Bert-Large Model Training

Bert-Large Model Training using Intel® Extension for TensorFlow.

Model Information

Use Case	Framework	Model Repo	Branch/Commit/Tag	Optional Patch
training	TensorFlow	NVIDIA/DeepLearningExamples	master	bert-large-itex-bf16.patch

Note: Refer to CONTAINER.md for BERT-Large training instructions using docker containers.

Pre-Requisite

Host has Intel® Data Center GPU Max.
Host has installed latest Intel® Data Center GPU Max Series Driver https://dgpu-docs.intel.com/driver/installation.html
The following Intel® oneAPI Base Toolkit components are required:
- Intel® oneAPI DPC++ Compiler (Placeholder DPCPPROOT as its installation path)
- Intel® oneAPI Math Kernel Library (oneMKL) (Placeholder MKLROOT as its installation path)
Recommend to use a package manager like apt, yum or dnf to install the packages above.
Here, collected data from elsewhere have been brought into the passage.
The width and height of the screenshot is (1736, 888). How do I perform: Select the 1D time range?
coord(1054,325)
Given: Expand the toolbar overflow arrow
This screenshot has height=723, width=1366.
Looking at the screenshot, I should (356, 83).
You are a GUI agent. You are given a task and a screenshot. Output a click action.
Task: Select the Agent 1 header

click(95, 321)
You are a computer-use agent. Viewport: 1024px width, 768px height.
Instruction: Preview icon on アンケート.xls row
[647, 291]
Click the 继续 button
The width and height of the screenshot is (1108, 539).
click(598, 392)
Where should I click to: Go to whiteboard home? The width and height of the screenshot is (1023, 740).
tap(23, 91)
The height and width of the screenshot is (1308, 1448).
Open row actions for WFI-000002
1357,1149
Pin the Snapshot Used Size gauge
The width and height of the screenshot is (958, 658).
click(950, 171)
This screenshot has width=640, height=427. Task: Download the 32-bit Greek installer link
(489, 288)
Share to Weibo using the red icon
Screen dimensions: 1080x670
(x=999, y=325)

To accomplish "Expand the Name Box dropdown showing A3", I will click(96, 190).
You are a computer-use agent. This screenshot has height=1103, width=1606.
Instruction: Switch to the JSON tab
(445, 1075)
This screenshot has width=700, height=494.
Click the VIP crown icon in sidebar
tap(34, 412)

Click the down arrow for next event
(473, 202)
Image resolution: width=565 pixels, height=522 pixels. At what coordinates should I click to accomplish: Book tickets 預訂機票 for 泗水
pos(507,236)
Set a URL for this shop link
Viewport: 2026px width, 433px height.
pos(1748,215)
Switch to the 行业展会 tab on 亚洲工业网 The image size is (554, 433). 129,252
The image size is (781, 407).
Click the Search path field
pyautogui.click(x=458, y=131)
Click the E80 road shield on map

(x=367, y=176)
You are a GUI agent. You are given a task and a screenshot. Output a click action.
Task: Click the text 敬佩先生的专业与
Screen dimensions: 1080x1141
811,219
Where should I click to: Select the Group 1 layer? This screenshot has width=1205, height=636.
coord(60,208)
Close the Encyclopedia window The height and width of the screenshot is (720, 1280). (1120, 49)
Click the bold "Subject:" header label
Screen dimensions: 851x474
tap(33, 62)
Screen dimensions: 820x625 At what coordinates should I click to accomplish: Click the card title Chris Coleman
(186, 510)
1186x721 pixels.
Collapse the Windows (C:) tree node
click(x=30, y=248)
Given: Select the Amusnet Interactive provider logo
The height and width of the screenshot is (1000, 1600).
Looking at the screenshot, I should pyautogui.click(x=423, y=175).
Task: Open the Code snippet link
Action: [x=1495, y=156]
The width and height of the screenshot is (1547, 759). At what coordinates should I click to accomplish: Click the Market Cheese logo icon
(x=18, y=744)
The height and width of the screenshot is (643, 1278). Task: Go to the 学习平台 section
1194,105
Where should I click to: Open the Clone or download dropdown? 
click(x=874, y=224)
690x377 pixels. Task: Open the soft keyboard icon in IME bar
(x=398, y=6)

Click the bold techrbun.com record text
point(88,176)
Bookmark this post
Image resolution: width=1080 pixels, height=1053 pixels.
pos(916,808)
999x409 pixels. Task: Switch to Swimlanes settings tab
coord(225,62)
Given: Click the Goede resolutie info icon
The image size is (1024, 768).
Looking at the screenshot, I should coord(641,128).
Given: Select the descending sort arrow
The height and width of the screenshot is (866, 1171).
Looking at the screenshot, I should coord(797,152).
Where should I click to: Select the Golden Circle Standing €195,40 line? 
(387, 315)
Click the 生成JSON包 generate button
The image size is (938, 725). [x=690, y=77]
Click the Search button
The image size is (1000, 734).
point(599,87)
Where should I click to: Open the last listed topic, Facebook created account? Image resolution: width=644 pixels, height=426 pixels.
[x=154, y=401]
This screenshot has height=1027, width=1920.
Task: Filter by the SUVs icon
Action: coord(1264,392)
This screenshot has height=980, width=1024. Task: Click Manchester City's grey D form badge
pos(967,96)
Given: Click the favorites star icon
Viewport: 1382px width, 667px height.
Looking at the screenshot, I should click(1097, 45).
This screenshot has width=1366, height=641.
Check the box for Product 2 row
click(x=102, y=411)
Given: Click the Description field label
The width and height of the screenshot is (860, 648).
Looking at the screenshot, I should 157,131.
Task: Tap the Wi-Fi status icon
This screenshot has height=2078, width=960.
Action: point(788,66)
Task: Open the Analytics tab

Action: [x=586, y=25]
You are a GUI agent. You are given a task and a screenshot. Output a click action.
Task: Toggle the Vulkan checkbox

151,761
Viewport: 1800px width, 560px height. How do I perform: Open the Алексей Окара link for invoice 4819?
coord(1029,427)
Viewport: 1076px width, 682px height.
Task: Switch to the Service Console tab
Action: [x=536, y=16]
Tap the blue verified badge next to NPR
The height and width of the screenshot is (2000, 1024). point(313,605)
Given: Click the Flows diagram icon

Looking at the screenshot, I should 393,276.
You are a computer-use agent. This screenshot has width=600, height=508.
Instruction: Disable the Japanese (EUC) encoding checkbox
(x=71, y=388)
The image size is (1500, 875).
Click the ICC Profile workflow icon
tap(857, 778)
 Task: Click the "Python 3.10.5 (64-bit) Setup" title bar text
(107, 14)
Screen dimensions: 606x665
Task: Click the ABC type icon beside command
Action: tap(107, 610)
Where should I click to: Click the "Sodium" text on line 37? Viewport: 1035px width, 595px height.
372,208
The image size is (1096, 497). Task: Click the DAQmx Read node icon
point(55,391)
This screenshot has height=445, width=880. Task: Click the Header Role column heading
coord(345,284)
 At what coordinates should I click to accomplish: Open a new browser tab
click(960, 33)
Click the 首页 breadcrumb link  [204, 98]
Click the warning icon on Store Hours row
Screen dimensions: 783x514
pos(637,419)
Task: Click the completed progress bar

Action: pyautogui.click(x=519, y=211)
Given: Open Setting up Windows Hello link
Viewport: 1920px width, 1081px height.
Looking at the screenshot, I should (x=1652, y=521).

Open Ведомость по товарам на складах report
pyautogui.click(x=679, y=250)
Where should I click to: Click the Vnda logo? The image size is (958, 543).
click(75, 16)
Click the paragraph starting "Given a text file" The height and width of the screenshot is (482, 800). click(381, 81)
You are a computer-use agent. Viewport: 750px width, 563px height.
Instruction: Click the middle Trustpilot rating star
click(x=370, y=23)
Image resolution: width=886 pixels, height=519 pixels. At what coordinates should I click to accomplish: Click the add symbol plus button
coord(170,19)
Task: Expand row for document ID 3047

Follow instructions at Intel® oneAPI Base Toolkit Download page to setup the package manager repository.

Prepare Dataset

Prapare total dataset from scratch. NV-bert repository provides scripts to download, verify, and extract the SQuAD dataset and pretrained weights for fine-tuning as well as Wikipedia and BookCorpus dataset for pre-training.
You can run below scripts to download datasets for fine-tuning and pretraining. Remember to modify the environment varible BERT_PREP_WORKING_DIR in data/create_datasets_from_start.sh to your real data dir.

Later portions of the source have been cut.